臨床神経学

症例報告

胃切除術後に発症し,血中Vascular endothelial growth factor(VEGF)が高値を呈したビタミンB1欠乏性ニューロパチーの1症例

中川 広人1), 米田 誠1), 前田 亜佐子1), 梅原 藤雄2), 栗山 勝1)

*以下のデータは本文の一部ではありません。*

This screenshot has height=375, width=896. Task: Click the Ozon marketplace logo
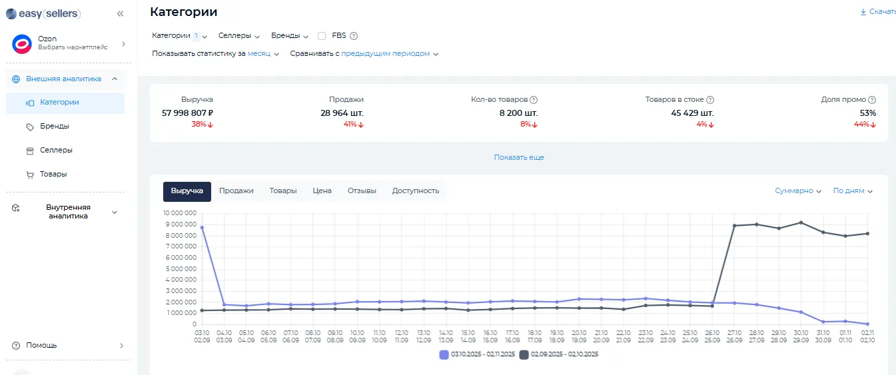(23, 44)
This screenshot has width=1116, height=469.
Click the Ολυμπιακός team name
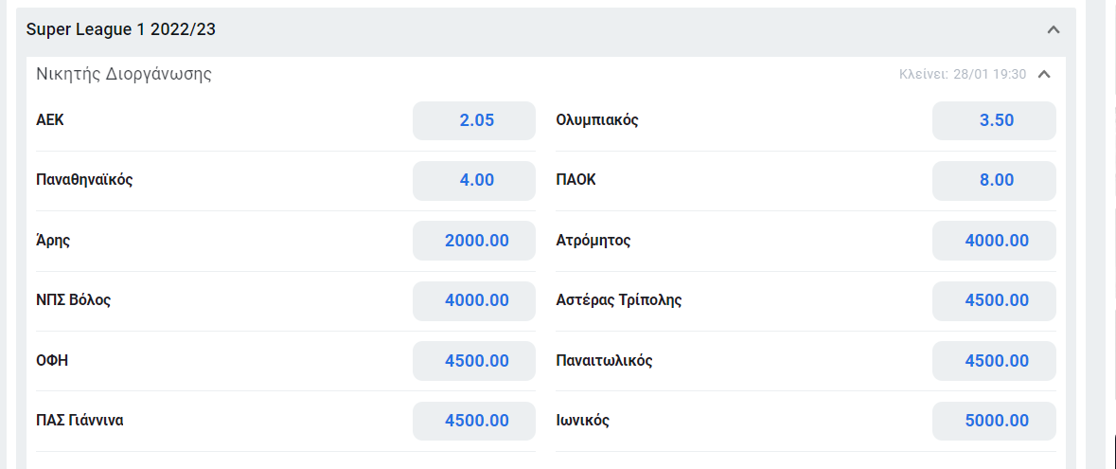point(597,119)
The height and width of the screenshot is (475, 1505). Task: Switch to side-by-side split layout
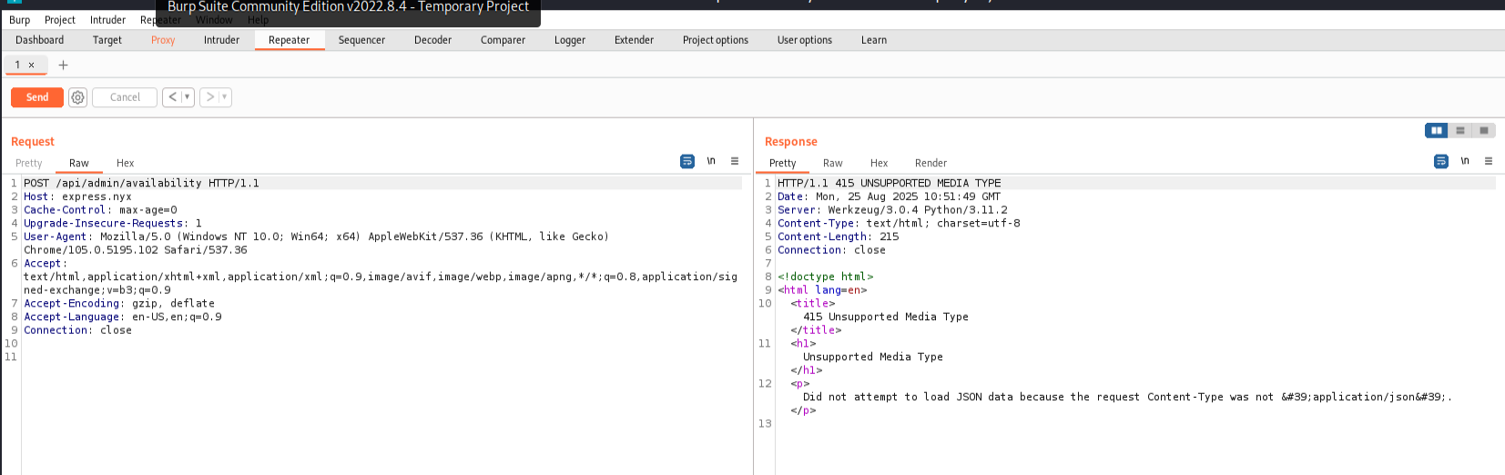pyautogui.click(x=1437, y=130)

1)福井大学医学部第二内科〔〒910-1193 福井県吉田郡松岡町下合月23号3番地〕
2)鹿児島大学医学部第三内科

症例は,66歳男性で19歳時に胃切除の既往がある.感冒様症状後,著明な全身性浮腫にひき続き四肢のしびれ感が急性に出現した.脱力ならびに深部知覚障害により歩行困難となり入院した.心拡大と胸水貯留をみとめ,神経伝導検査ならびに腓腹神経生検では軸索変性所見を呈していた.血中ビタミンB1値は19 ng/ml(正常:20〜50 ng/ml)と軽度の低下であったが,ビタミンB1静注(50 mg/day)にて症状は劇的に改善した.本症例は,アルコール多飲,偏食などはなく,また,血中ビタミンB1の低下をひきおこす基礎疾患もみとめず,唯一胃切除が発症に関与したと推測された.胃切除手術後,ビタミンB1欠乏状態がおこりうること,および血中値は必ずしも極端な低値でなくても欠乏症が発症しうることを認識すべきであり注意を要する.また,本症例においては,vascular endotherial growth factor(VEGF)が異常高値を呈しており,ビタミンB1欠乏症の病態あるいは末梢神経障害の発症にVEGFが関与している可能性が示唆された.